— This is the script of CNBC's news report for China's CCTV on February 11, Wednesday.
Brent crude fell about 3 percent on Tuesday, halting a three-session rally, after the International Energy Agency forecast that ample supplies will raise global inventories before investment cuts begin to significantly dent production.
Oil prices may fall to $20 and the "end" of OPEC may be near, according to a shocking report from Citigroup.
The move higher in oil since the end of last month was nothing more than short covering and a response to cuts by energy companies, wrote Edward Morse, one of the more influential analysts in the energy space.
WTI crude has surged 22 percent to almost $53 a barrel since falling below $44 a barrel on Jan. 29. Prices are still down 46 percent over the last six months. Citi's official forecast for when oil will end the second quarter (after that possible drop to $20) is now $35 a barrel, down from a previous forecast of $47 a barrel. WTI will then rebound to end the year at $57 a barrel. It will get back to $66 by the end of 2016, forecasts Morse.

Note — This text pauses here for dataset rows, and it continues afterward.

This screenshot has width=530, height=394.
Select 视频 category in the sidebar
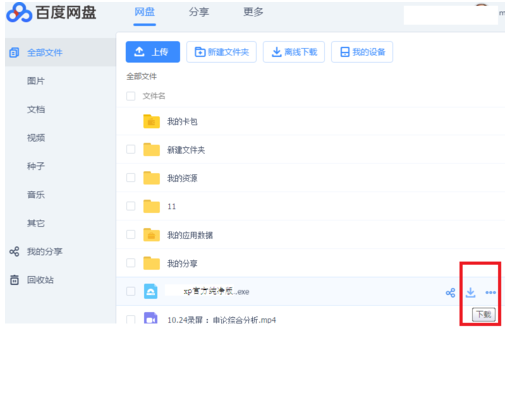(36, 138)
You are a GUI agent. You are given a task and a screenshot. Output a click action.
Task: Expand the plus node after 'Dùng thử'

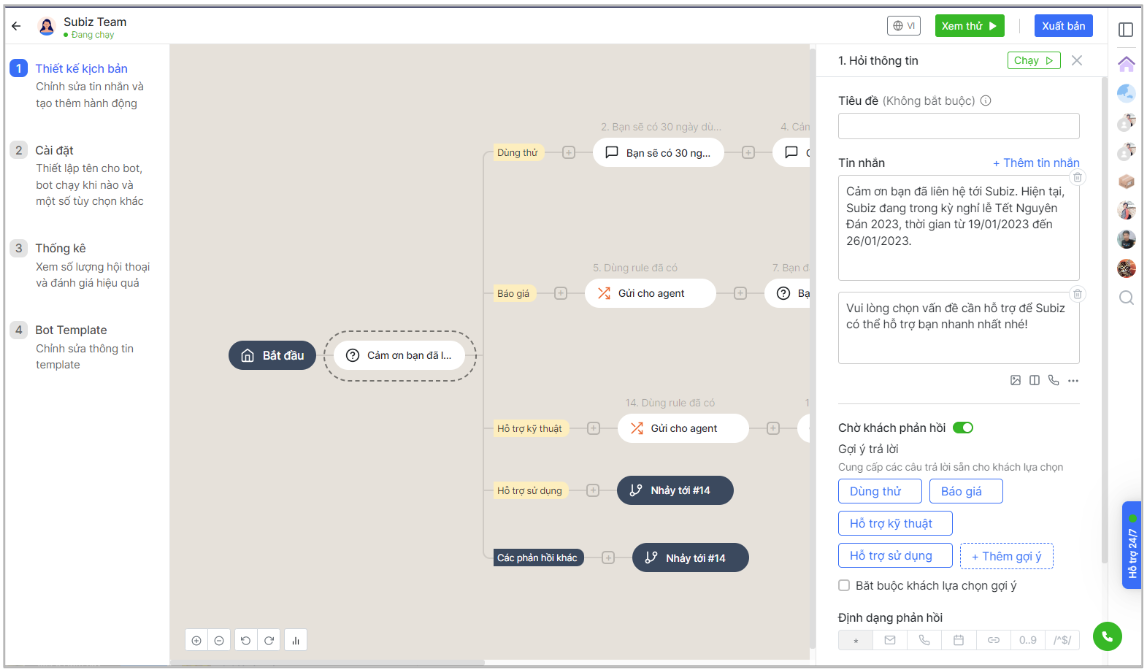point(569,153)
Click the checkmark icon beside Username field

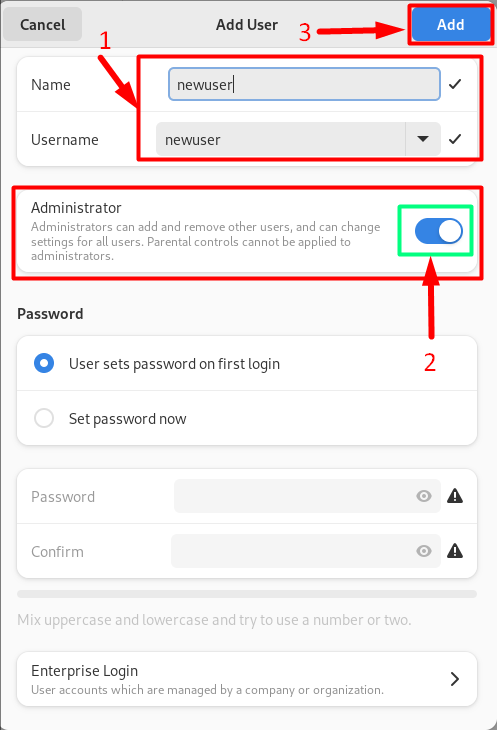tap(455, 139)
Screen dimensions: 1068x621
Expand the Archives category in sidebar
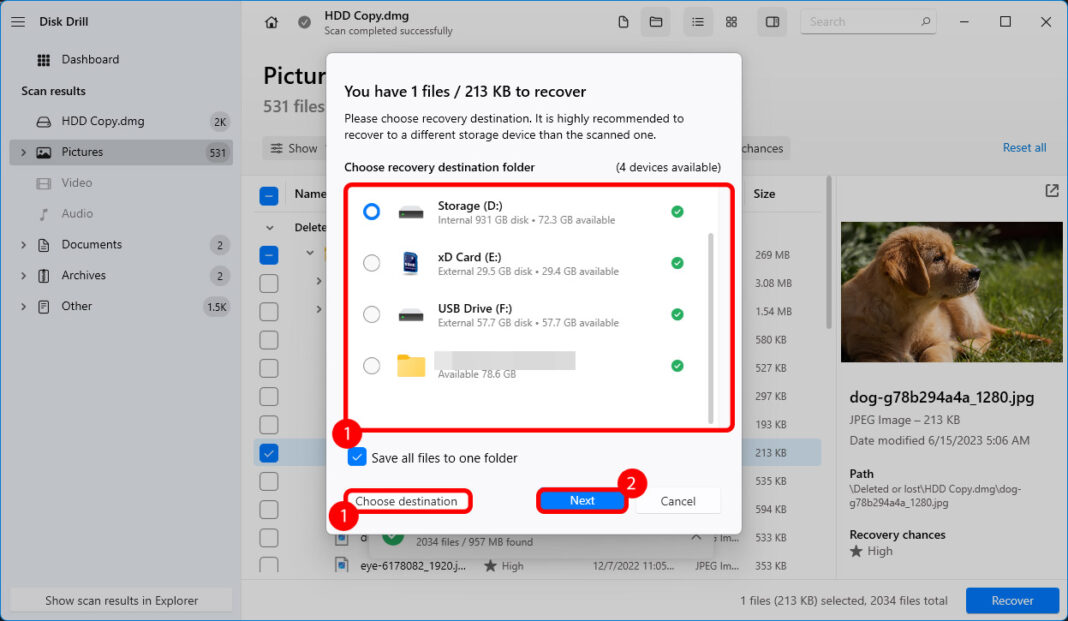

In order to follow Citi's call, the ProShares UltraShort Crude Oil ETFand the PowerShares Crude Oil Double Short ETN are inversely correlated with the returns for crude.
[DANIEL HYNES / SENIOR COMMODITY STRATEGIST, ANZ] "WHEN YOU ARE LOOKING AT THE INDICATORS LIKE THE OIL PRICE IN THE U.S., AND WHAT LOWER PRICES IN GENERAL COULD BE DONE TO THE SUPPLY, SO THE PULLS BETWEEN THE FUTURE EXPECTATIONS AND WHAT WE ARE SAYING IN THE GROUND RIGHT NOW, WAS WE ARE GOING TO SEE THE HIGH LEVEL OF VOLATILITY AND REMAINING. AND FROM CERTAIN POINTS OF VIEW, WE SEE THAT FUNDAMENTALS ARE GONNA GET WEAKER IN THE SHORTER TERM, SO THAT'S THE REASONS FOR US TO MOVE TO THE DOWNSIDE FOR THE MOMENT."
While some oil importers are increasing oil reserves while the price is still low, Russia is looking for a reform.
[ANTON SILUANOV / FINANCE MINISTER OF RUSSIA] "ABSOLUTELY, THERE IS A PROFIT, WHY WAIT UNTIL TOMORROW? SO NOW THAT THE OIL PRICES HAVE FALLEN, ACCORDING TO OUR FORECAST THE PRICES WILL REMAIN LOW FOR A LENGTHY PERIOD OF TIME, WE NEED TO USE THE OPPORTUNITY TO RESTRUCTURE THE ECONOMY. WE'VE HAD THE SO CALLED DUTCH DISEASE OR SYNDROME, THAT THE ROUBLE HAVE WEAKENED, WE NEED TO SHIFT FROM COMMODITY INDUSTRIES AND A COMMODITY DRIVEN ECONOMY TO MORE MANUFACTURING INDUSTRIES, SO WE NEED AN ADDITION TO IMPORT SUBSTITUTION, WHICH IS A PRESSING TASK. WE NEED TO RESTRUCTURE OUR ECONOMY, SHIFTING FROM BEING OIL ORIENTED TOWARDS A DIFFERENT ARRANGEMENT."
Reporting from Singapore, I'm CNBC's Qian Chen.